Exercise 5.34.  Compile the iterative factorial procedure

(define (factorial n)
  (define (iter product counter)
    (if (> counter n)
        product
        (iter (* counter product)
              (+ counter 1))))
  (iter 1 1))

Annotate the resulting code, showing the essential difference between the code for iterative and recursive versions of factorial that makes one process build up stack space and the other run in constant stack space.

;; construct the procedure and skip over code for the procedure body
  (assign val
          (op make-compiled-procedure) (label entry2) (reg env))
  (goto (label after-lambda1))

entry2     ; calls to factorial will enter here
  (assign env (op compiled-procedure-env) (reg proc))
  (assign env
          (op extend-environment) (const (n)) (reg argl) (reg env))
;; begin actual procedure body
  (save continue)
  (save env)

;; compute (= n 1)
  (assign proc (op lookup-variable-value) (const =) (reg env))
  (assign val (const 1))
  (assign argl (op list) (reg val))
  (assign val (op lookup-variable-value) (const n) (reg env))
  (assign argl (op cons) (reg val) (reg argl))
  (test (op primitive-procedure?) (reg proc))
  (branch (label primitive-branch17))
compiled-branch16
  (assign continue (label after-call15))
  (assign val (op compiled-procedure-entry) (reg proc))
  (goto (reg val))
primitive-branch17
  (assign val (op apply-primitive-procedure) (reg proc) (reg argl))

after-call15   ; val now contains result of (= n 1)
  (restore env)
  (restore continue)
  (test (op false?) (reg val))
  (branch (label false-branch4))
true-branch5  ; return 1
  (assign val (const 1))
  (goto (reg continue))

false-branch4
;; compute and return (* (factorial (- n 1)) n)
  (assign proc (op lookup-variable-value) (const *) (reg env))
  (save continue)
  (save proc)   ; save * procedure
  (assign val (op lookup-variable-value) (const n) (reg env))
  (assign argl (op list) (reg val))
  (save argl)   ; save partial argument list for *

;; compute (factorial (- n 1)), which is the other argument for *
  (assign proc
          (op lookup-variable-value) (const factorial) (reg env))
  (save proc)  ; save factorial procedure

Figure 5.17:  Compilation of the definition of the factorial procedure (continued on next page).

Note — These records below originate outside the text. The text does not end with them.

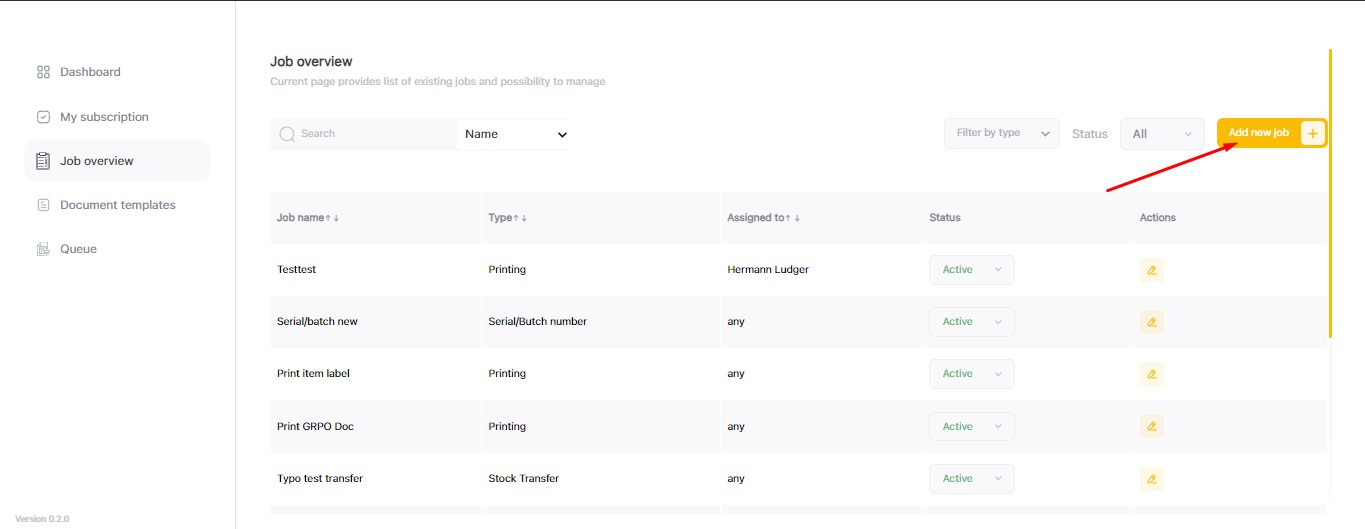Expand the Filter by type dropdown
This screenshot has height=529, width=1365.
pos(1001,133)
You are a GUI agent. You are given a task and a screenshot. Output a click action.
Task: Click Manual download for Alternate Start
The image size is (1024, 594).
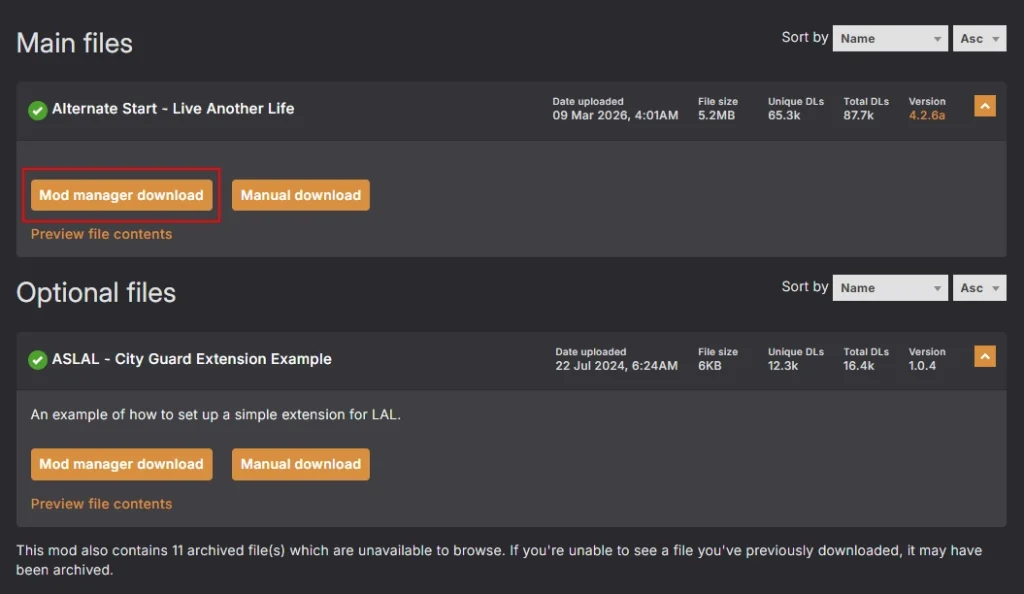(300, 195)
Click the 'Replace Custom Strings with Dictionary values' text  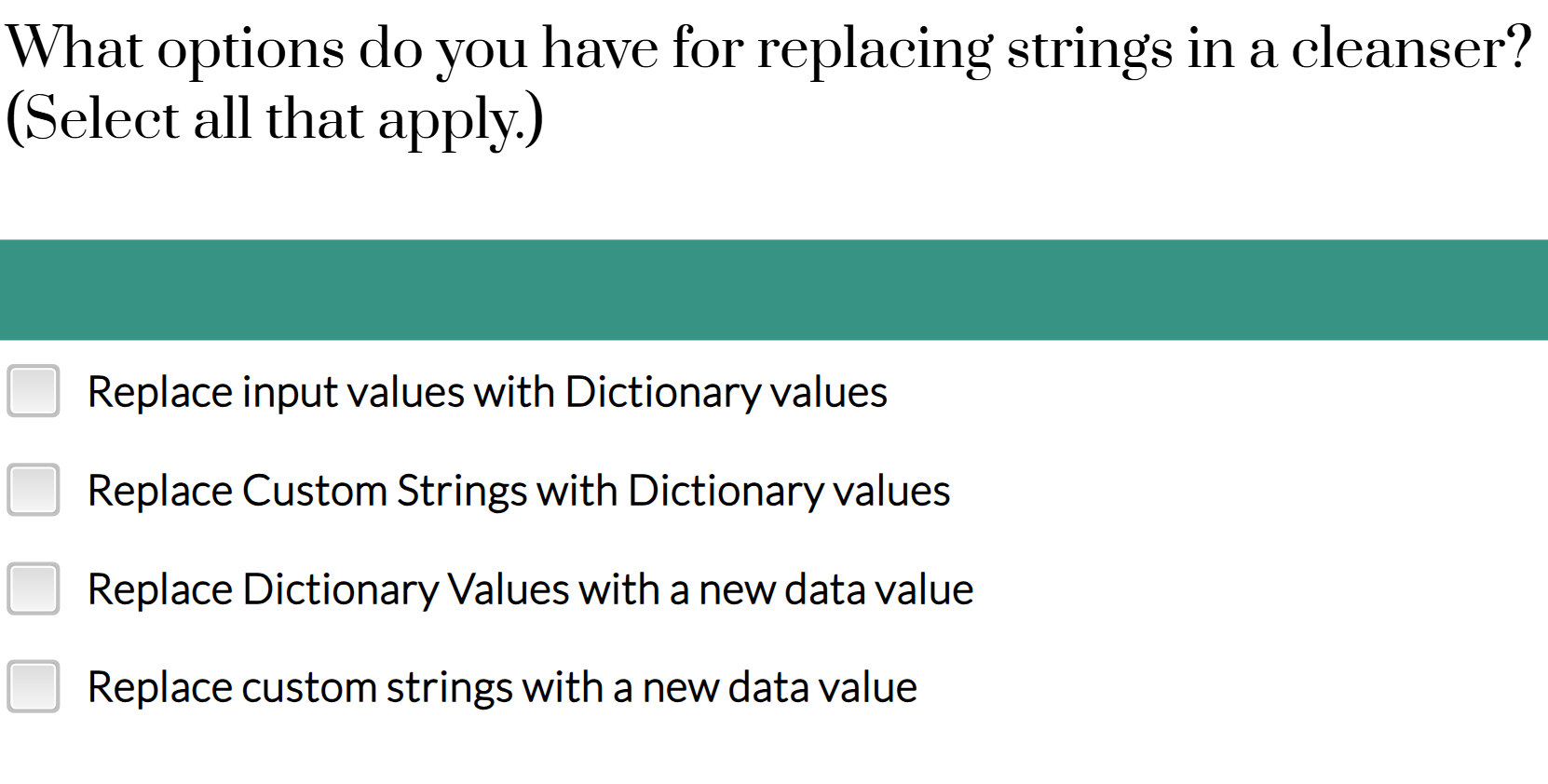click(518, 491)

;; compute (- n 1), which is the argument for factorial
  (assign proc (op lookup-variable-value) (const -) (reg env))
  (assign val (const 1))
  (assign argl (op list) (reg val))
  (assign val (op lookup-variable-value) (const n) (reg env))
  (assign argl (op cons) (reg val) (reg argl))
  (test (op primitive-procedure?) (reg proc))
  (branch (label primitive-branch8))
compiled-branch7
  (assign continue (label after-call6))
  (assign val (op compiled-procedure-entry) (reg proc))
  (goto (reg val))
primitive-branch8
  (assign val (op apply-primitive-procedure) (reg proc) (reg argl))

after-call6   ; val now contains result of (- n 1)
  (assign argl (op list) (reg val))
  (restore proc) ; restore factorial
;; apply factorial
  (test (op primitive-procedure?) (reg proc))
  (branch (label primitive-branch11))
compiled-branch10
  (assign continue (label after-call9))
  (assign val (op compiled-procedure-entry) (reg proc))
  (goto (reg val))
primitive-branch11
  (assign val (op apply-primitive-procedure) (reg proc) (reg argl))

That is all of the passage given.